Mengenai prospek ke depan, terutama sisa tahun 2022 ini Pandu tidak melihat banyak perubahan. Ia menjelaskan, sektor keuangan masih cenderung lebih menarik dibanding sektor lain, kinerja kuartal pertama cukup memuaskan, bahkan tahun ini diperkirakan dapat mencapai rekor laba tertinggi seiring semakin membaiknya kondisi ekonomi Indonesia. 

Baca Juga: ANTM, TINS, PTBA Kompak Bagikan Dividen, Intip Besarannya

Sedangkan untuk sektor yang belum menarik ada sektor konstruksi, Pandu bilang kemungkinan baru pada semester kedua baru mulai terlihat adanya perbaikan kinerja terkait proyek IKN dan penyaluran anggaran yang biasanya lebih lancar pada akhir tahun.

Ia menambahkan, beberapa tantangan yang perlu diperhatikan oleh para investor antara lain tingginya inflasi di berbagai belahan dunia yang mulai memicu gelombang kenaikan suku bunga yang diperkirakan akan membuat global fund flow berubah dan akan cenderung mengalir mencari tempat yang memberikan imbal hasil lebih baik, yang tentunya dibandingkan dengan tingkat risiko yang dihadapi. 
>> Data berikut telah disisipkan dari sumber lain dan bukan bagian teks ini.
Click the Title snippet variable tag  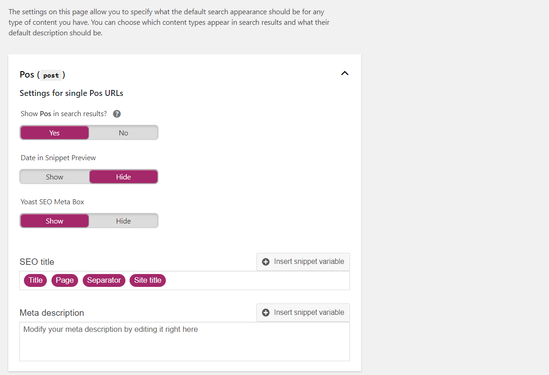pyautogui.click(x=35, y=280)
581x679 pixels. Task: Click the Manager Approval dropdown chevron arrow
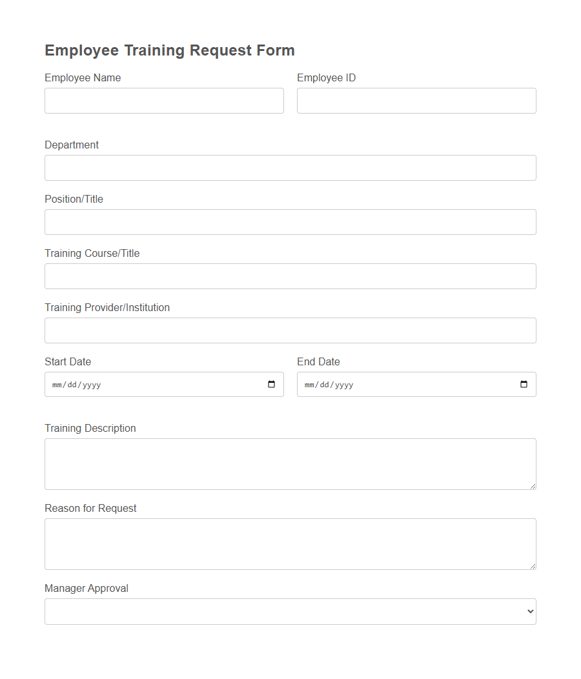click(529, 611)
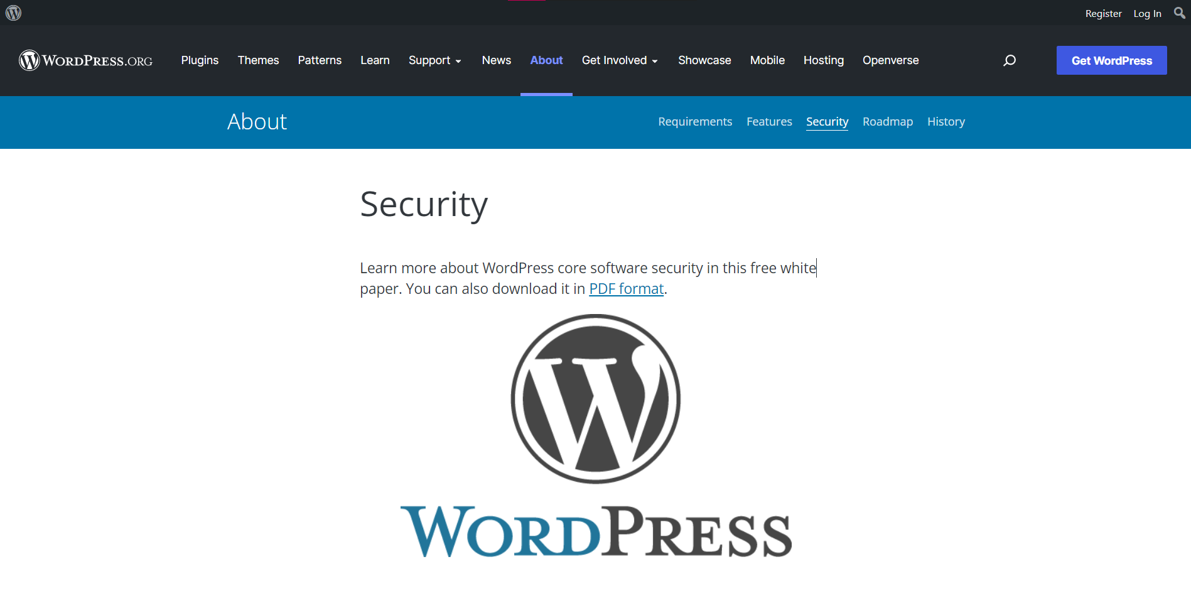
Task: Open the About page from the blue banner
Action: [257, 122]
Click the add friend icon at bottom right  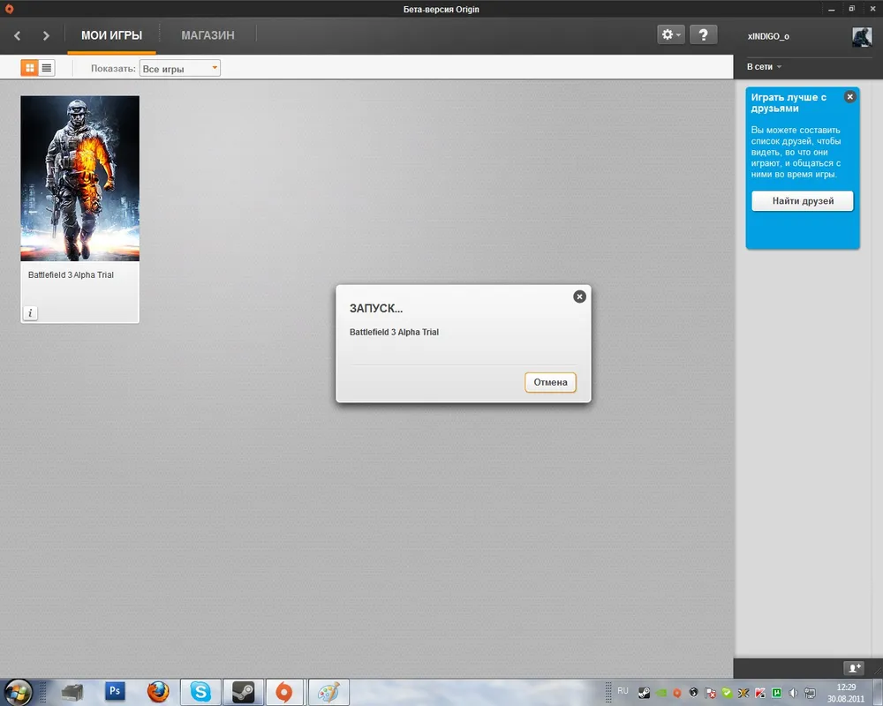click(x=853, y=668)
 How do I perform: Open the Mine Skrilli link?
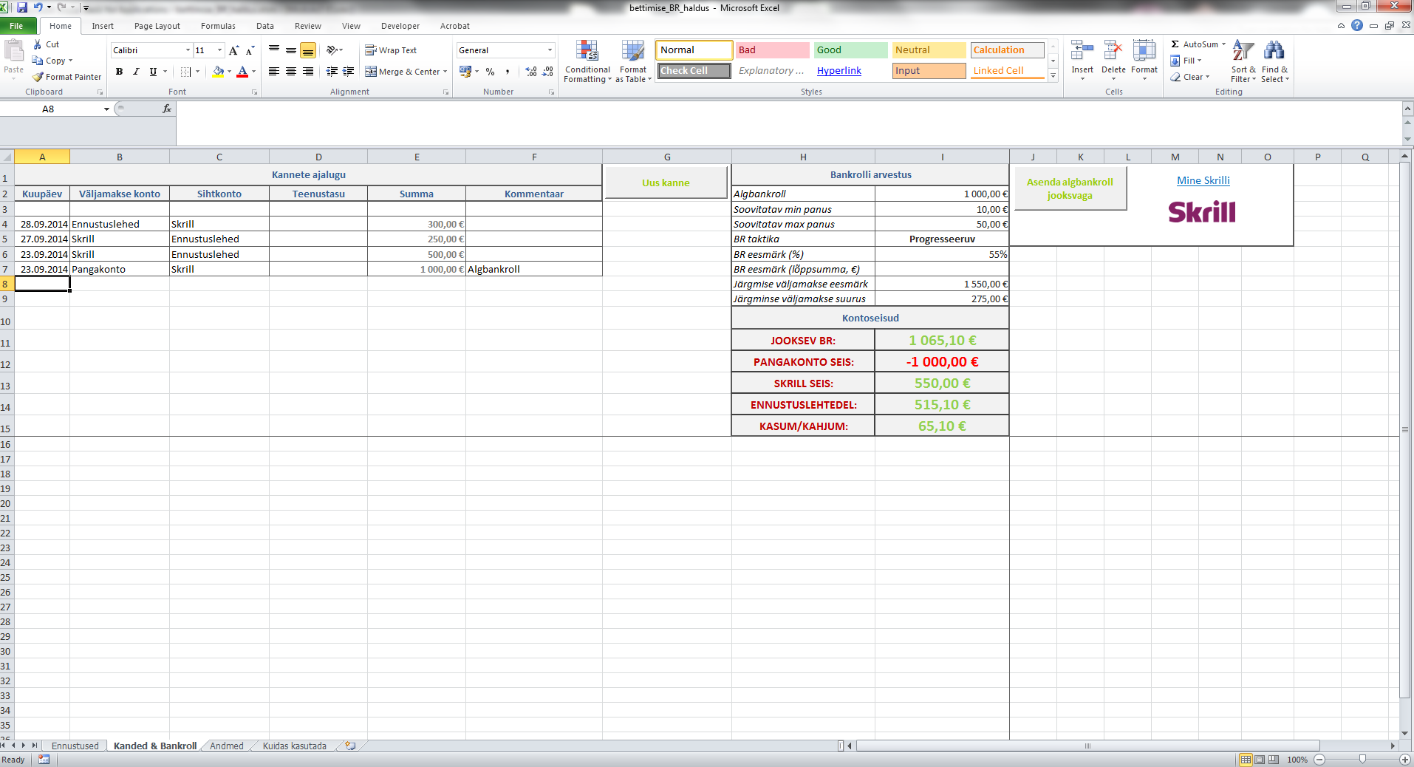tap(1203, 180)
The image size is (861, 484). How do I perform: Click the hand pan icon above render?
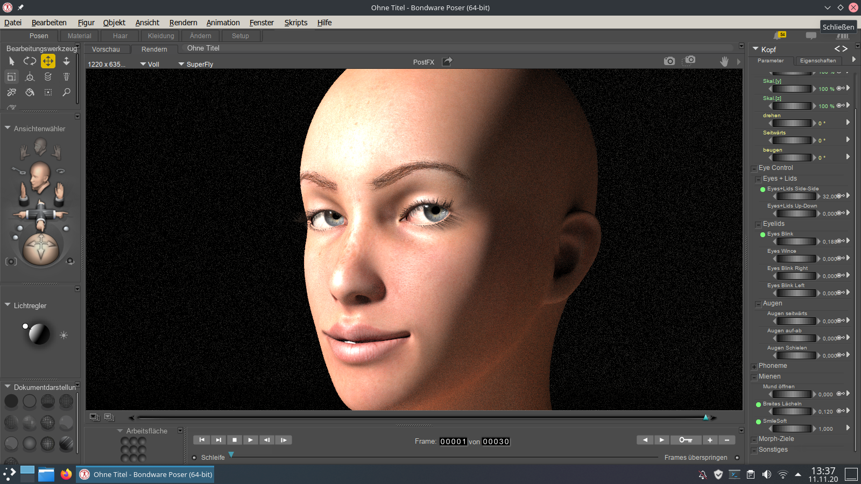[x=724, y=61]
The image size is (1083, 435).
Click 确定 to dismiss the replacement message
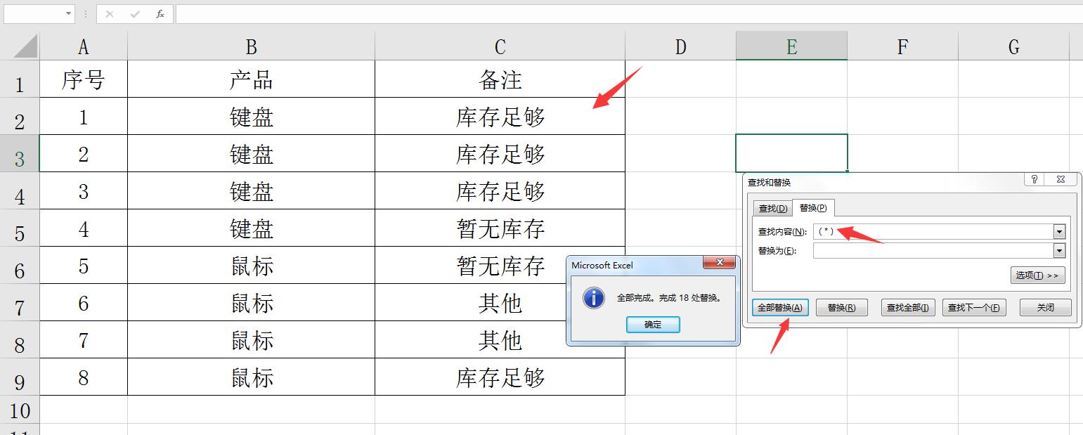coord(652,325)
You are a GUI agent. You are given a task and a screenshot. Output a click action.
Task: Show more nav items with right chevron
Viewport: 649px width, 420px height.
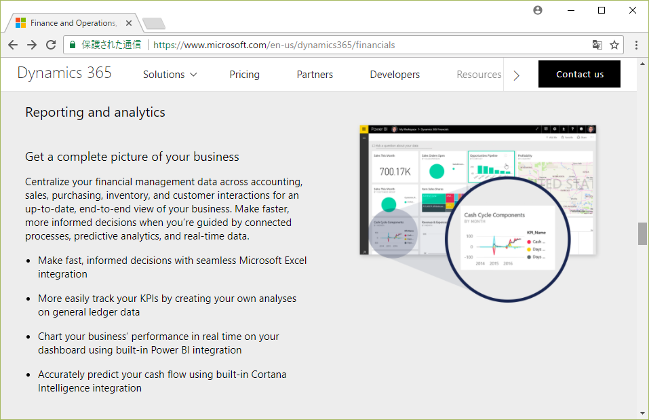(517, 75)
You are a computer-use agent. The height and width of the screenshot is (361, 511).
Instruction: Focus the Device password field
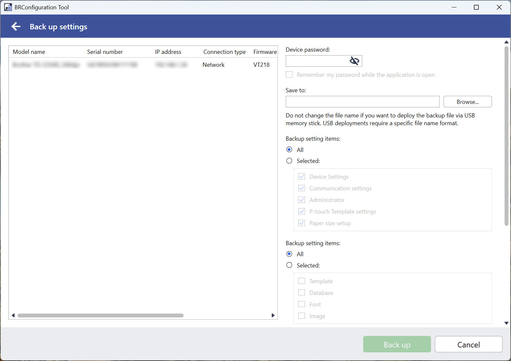click(317, 61)
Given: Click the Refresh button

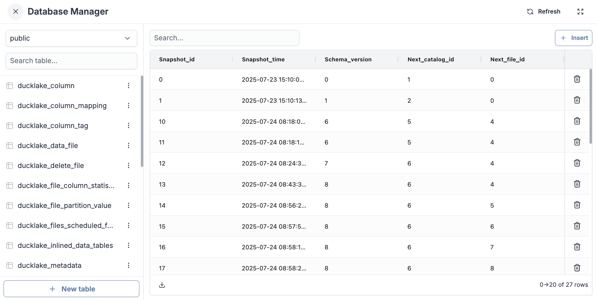Looking at the screenshot, I should point(544,11).
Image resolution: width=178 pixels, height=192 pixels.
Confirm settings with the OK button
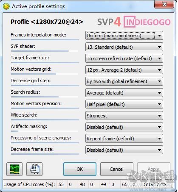pyautogui.click(x=80, y=169)
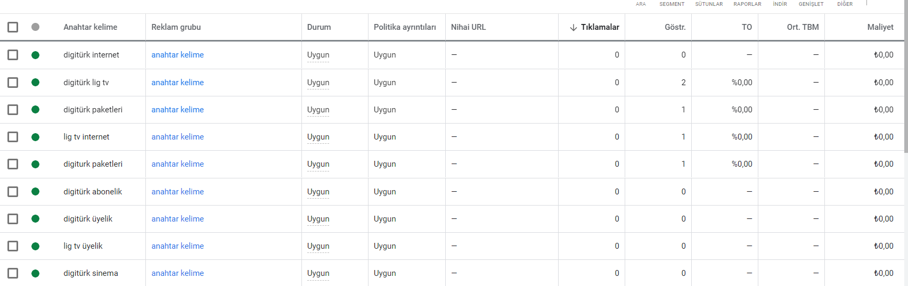The image size is (908, 286).
Task: Click the İNDİR download option
Action: 780,4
Ia mengambil contoh, seperti awal bulan ini sempat terjadi capital outflow yang cukup masif merespons kenaikan suku bunga the Fed, jika kebijakan pengetatan moneter ini berlanjut bisa saja gelombang capital outflow berikutnya kembali menekan Indeks Harga Saham Gabungan (IHSG) di waktu mendatang. 

Kemudian, kondisi harga komoditas tinggi saat ini, akan cenderung berangsur turun ke level normal sehingga kinerja para emiten komoditas akan terkena imbas, untuk posisi saat ini sebetulnya masih cukup positif karena masih tinggi dibanding rata-rata tahun lalu.

Namun, sambungnya, secara keseluruhan arahnya sudah mulai menurun sejak puncaknya sekitar akhir kuartal pertama ini. Jika pelemahan terus berlanjut, dikhawatirkan hal ini juga akan mempengaruhi neraca perdagangan dan nilai tukar rupiah secara signifikan.

Selain emiten sektor keuangan, kami juga menyukai PT Perusahaan Gas Negara Tbk (PGAS) sebagai salah satu emiten BUMN yang paling menarik, didukung oleh kinerja kuartal pertama yang kuat dan rasio valuasi yang masih relatif murah dimana diperdagangkan pada level PE sekitar 6,3 kali dan PBV sekitar 0,86 kali. 

Kinerja PGAS ini didukung oleh mulai positifnya anak usaha di segmen eksplorasi dan produksi migas yaitu Saka Energi dimana hingga tahun lalu masih membebani kinerja. 

Selain peningkatan volume lifting hingga 25 ribu barel per hari, kenaikan harga minyak juga memicu melonjaknya kinerja keuangan anak usaha PGAS ini. Pandu menambahkan PGAS cukup menarik di posisi saat ini dengan target Rp 2.200 untuk 12 bulan ke depan.